WORK ITEM
Find the lines below that contain "agent" and tally them. Return only the total.

EXTRACTED INFORMATION
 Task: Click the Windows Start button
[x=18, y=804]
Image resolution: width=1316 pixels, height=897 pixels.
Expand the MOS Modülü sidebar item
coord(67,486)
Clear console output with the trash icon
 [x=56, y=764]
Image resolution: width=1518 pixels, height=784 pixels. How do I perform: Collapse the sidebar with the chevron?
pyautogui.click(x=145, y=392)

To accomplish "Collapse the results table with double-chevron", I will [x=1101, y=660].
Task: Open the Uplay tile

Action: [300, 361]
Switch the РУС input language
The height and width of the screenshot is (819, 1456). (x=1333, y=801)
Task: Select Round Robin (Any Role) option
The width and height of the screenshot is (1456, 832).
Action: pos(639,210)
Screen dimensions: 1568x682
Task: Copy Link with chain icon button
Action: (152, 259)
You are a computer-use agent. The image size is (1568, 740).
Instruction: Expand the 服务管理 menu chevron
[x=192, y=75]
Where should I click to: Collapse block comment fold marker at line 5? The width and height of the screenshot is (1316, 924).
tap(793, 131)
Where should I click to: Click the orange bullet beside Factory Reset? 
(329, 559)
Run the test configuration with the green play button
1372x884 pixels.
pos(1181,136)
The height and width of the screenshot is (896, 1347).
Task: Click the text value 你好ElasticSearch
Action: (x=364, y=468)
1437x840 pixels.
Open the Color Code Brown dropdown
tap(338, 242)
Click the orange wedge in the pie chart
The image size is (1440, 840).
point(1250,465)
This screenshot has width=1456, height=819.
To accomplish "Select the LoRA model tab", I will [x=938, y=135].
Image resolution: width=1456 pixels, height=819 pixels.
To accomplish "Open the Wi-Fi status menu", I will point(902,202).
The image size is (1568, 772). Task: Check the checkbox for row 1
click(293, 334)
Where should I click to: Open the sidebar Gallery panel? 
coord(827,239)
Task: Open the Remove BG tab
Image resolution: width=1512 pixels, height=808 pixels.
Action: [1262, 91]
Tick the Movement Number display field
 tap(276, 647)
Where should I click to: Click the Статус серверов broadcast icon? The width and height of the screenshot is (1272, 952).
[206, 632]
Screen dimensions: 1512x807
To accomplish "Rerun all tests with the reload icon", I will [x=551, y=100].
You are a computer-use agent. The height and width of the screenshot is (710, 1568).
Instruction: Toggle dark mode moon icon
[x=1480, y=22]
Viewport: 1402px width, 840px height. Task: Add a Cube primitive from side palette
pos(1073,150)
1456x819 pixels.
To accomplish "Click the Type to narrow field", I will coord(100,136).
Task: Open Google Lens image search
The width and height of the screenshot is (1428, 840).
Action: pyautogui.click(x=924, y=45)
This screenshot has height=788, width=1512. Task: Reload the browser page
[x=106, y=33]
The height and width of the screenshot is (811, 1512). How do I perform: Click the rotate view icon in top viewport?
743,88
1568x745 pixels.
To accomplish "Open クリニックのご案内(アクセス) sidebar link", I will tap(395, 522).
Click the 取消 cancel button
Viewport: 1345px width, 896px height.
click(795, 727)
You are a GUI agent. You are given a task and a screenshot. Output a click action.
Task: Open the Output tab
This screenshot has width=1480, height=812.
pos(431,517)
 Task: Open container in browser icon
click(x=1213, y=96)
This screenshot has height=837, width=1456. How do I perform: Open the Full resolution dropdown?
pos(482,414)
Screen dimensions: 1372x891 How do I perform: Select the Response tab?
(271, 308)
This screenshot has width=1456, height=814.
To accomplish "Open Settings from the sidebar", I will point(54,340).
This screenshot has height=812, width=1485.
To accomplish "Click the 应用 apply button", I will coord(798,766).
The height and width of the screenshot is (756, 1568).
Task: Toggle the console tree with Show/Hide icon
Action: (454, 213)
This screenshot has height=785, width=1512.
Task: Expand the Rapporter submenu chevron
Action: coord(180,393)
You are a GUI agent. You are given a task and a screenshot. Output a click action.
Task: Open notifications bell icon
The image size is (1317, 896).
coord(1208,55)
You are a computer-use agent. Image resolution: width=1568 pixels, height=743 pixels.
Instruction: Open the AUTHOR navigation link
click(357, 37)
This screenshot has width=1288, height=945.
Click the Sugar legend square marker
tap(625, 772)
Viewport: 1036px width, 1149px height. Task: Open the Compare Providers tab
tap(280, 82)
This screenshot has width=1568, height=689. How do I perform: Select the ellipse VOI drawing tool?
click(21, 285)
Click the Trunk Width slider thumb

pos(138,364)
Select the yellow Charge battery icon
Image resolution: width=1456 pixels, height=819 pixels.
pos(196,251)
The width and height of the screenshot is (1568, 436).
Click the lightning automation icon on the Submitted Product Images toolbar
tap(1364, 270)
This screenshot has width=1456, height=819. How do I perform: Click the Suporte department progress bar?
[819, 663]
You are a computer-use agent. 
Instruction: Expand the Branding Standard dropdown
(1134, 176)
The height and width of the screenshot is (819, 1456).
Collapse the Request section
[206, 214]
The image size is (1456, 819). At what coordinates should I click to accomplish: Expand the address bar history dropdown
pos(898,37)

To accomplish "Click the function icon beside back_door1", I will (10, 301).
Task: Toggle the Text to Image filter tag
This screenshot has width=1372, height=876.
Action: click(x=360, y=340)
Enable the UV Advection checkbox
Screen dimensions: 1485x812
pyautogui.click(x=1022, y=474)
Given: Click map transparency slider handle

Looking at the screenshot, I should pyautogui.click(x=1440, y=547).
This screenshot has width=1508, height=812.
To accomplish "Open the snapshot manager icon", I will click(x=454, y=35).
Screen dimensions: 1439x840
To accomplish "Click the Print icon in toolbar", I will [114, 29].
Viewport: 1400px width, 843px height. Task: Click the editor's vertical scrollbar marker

PROBLEM SOLUTION
6